Redfin’s stock currently offers mixed signals. Although its current stock price is significantly below its 52-week high, negative sales growth this year is cause for alarm; however, expected improvements next year could provide investors with hope of improvement in growth rates. Positive EBITDA values also provide some evidence of profitability though their low value may cause some concern among investors.
Technical Analysis
Redfin Corporation (RDFN) is an American technology-enabled real estate brokerage company which provides a platform for buying and selling homes. As of 14 March 2023, its stock was trading around EUR11.85 – far higher than its 50-day moving average of EUR6.17 and 200-day moving average of EUR9.04; this indicates a bullish trend.
Redfin’s trading volume today was reported at 121,598,110 – 167.23% higher than its 50-day average volume of 4,550,210. This could indicate increased interest in Redfin, potentially driving its share price upwards.
Redfin’s intraday variation average has been negative 1.13% over the last week, month and quarter; its highest amplitude of average volatility for those timeframes was 3.53% in each of those time periods; these findings show that its price has been relatively steady over recent months but has experienced slight fluctuations during these time periods.
Redfin’s stock has recently reached overbought levels according to the stochastic oscillator – a widely used technical indicator that compares its closing price against its price range over an extended period – signalling that its stock may have appreciated too quickly and may soon experience some form of pullback or correction.

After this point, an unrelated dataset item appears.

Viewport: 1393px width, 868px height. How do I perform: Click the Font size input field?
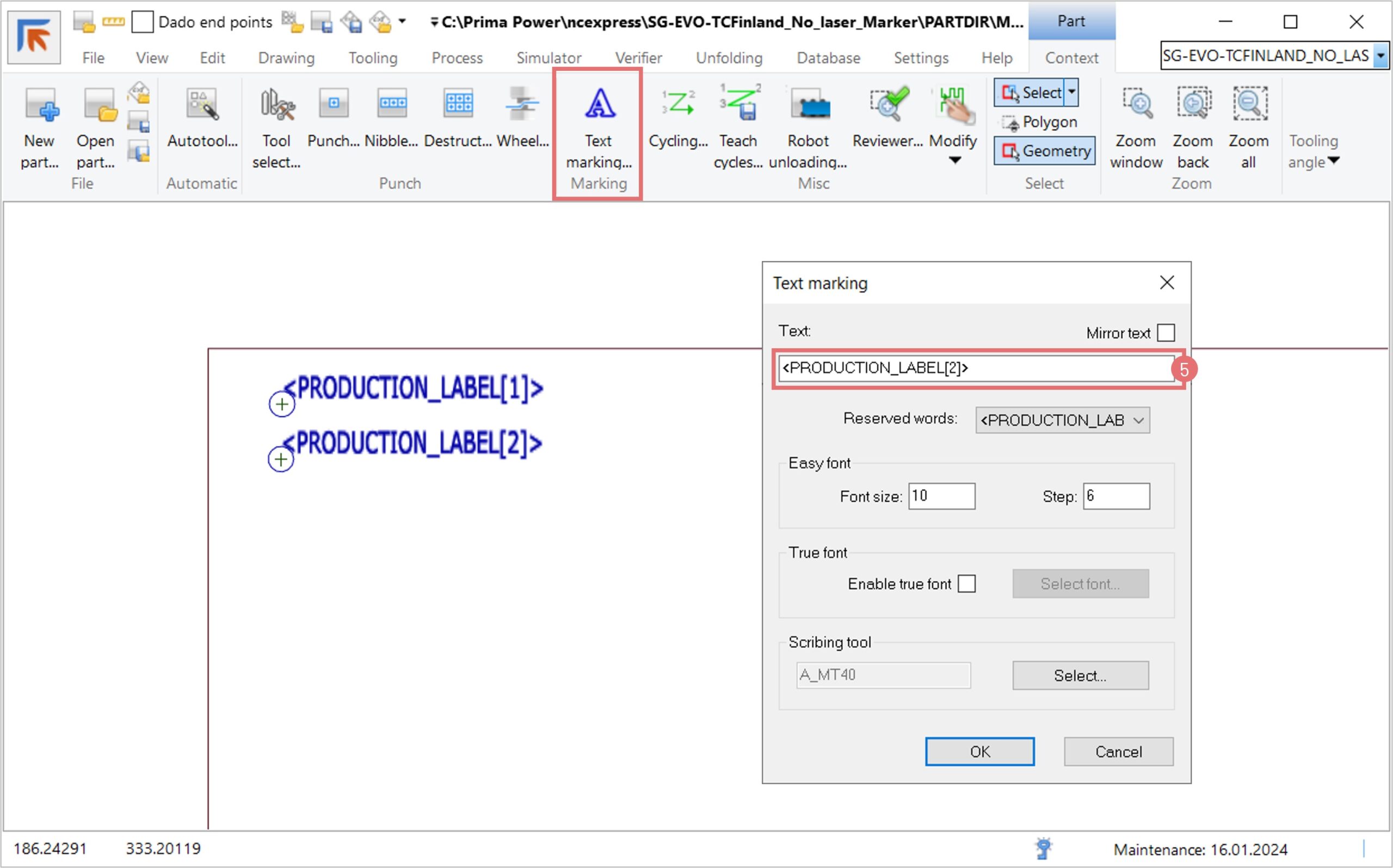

This may mean it has seen too rapid of an ascent.
Redfin’s stock price appears to be in an overall bullish trend; however, investors should keep an eye out for potential pullback or correction due to overbought conditions. Furthermore, an increase in trading volume could signify growing investor enthusiasm for Redfin stock and drive its price upward further.
Quarter Analysis
Redfin’s current financial performance data indicates a negative sales growth of 54% for this quarter and negative 32.5% for next quarter – suggesting the company is experiencing a revenue decrease that should cause concern to investors.
Redfin has provided growth estimates for both the current quarter and next quarter that show strong expected increases of 79.8% and 12.7%, which suggests that they expect significant rebound in growth over time, something investors may take as good sign.

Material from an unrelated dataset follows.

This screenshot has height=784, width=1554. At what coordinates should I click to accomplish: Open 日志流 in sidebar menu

Even though Redfin’s year-on-year quarterly revenue growth has decreased by 12% year-to-date, its total twelve trailing month revenue still sits at an impressive $2.17B mark; this indicates a substantial revenue base that may provide stability and support for future expansion.

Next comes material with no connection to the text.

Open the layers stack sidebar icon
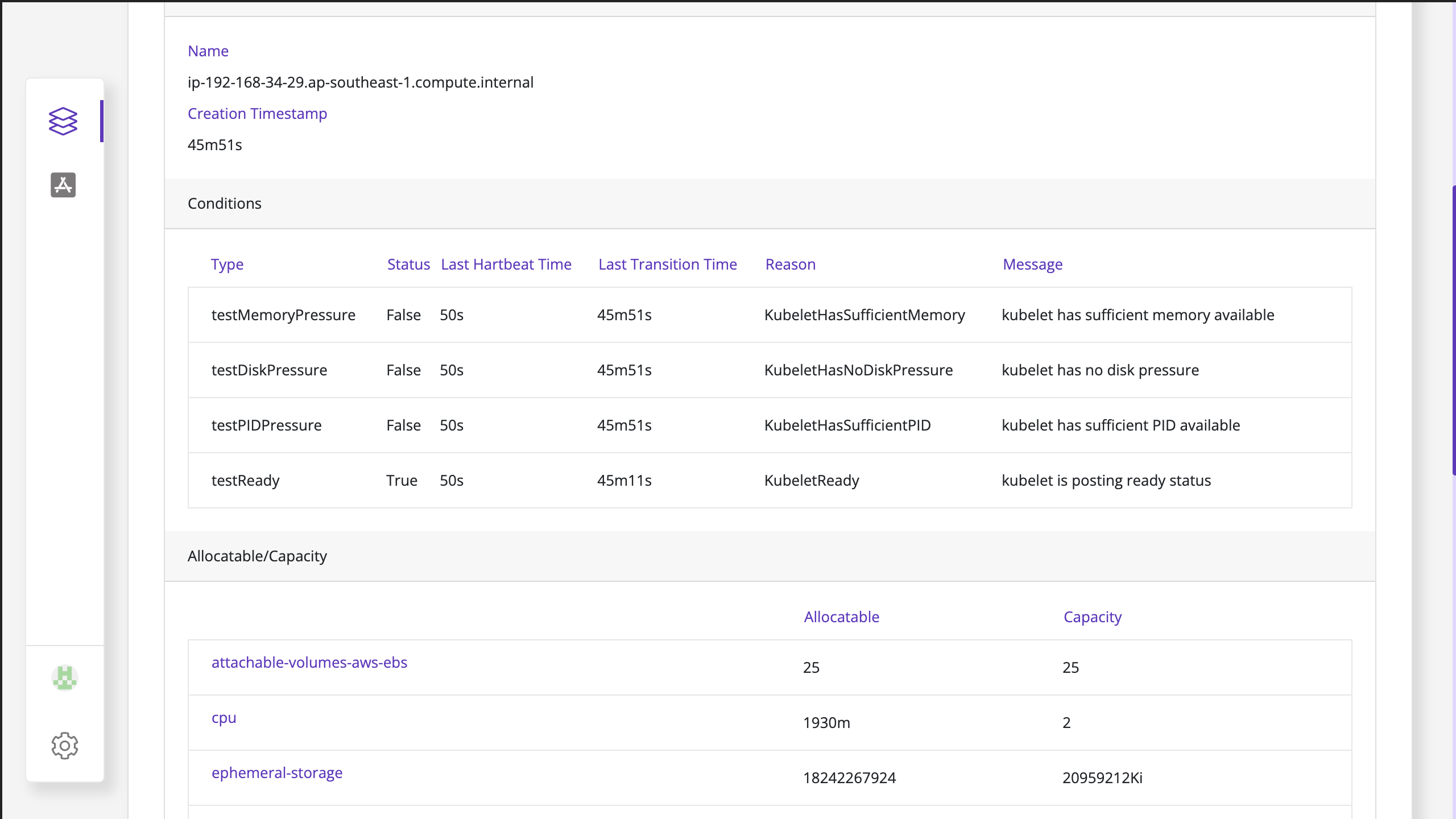1456x819 pixels. pyautogui.click(x=63, y=121)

Overall, investors should approach Redfin with caution when considering an investment decision. Though Redfin’s negative sales growth is cause for alarm, its projected quarterly growth estimates do suggest there could be room for recovery in performance in coming quarters. Investors should continue monitoring Redfin’s financial performance and remain up-to-date with any relevant industry trends or developments that might impact it.
Equity Analysis
Redfin’s trailing twelve months EPS stands at EUR-1.84, indicating a loss for the company during 2017. Investors should bear in mind that EPS alone does not adequately measure financial performance and should instead evaluate other factors like revenue growth, industry trends and management strategy prior to making investment decisions.
Redfin’s return on equity (ROE) stands at -209.25% over its trailing twelve month period, signaling to investors that losses exceeded shareholder equity, signalling potential red flags for potential investment decisions. A negative ROE suggests that Redfin may not effectively utilize their shareholder equity to generate profits and produce returns for shareholders.
Overall, investors should exercise extreme caution when investing in Redfin given its negative EPS and ROE. Before making their decision, further research and analysis should be conducted, including reviewing its financial statements and industry trends.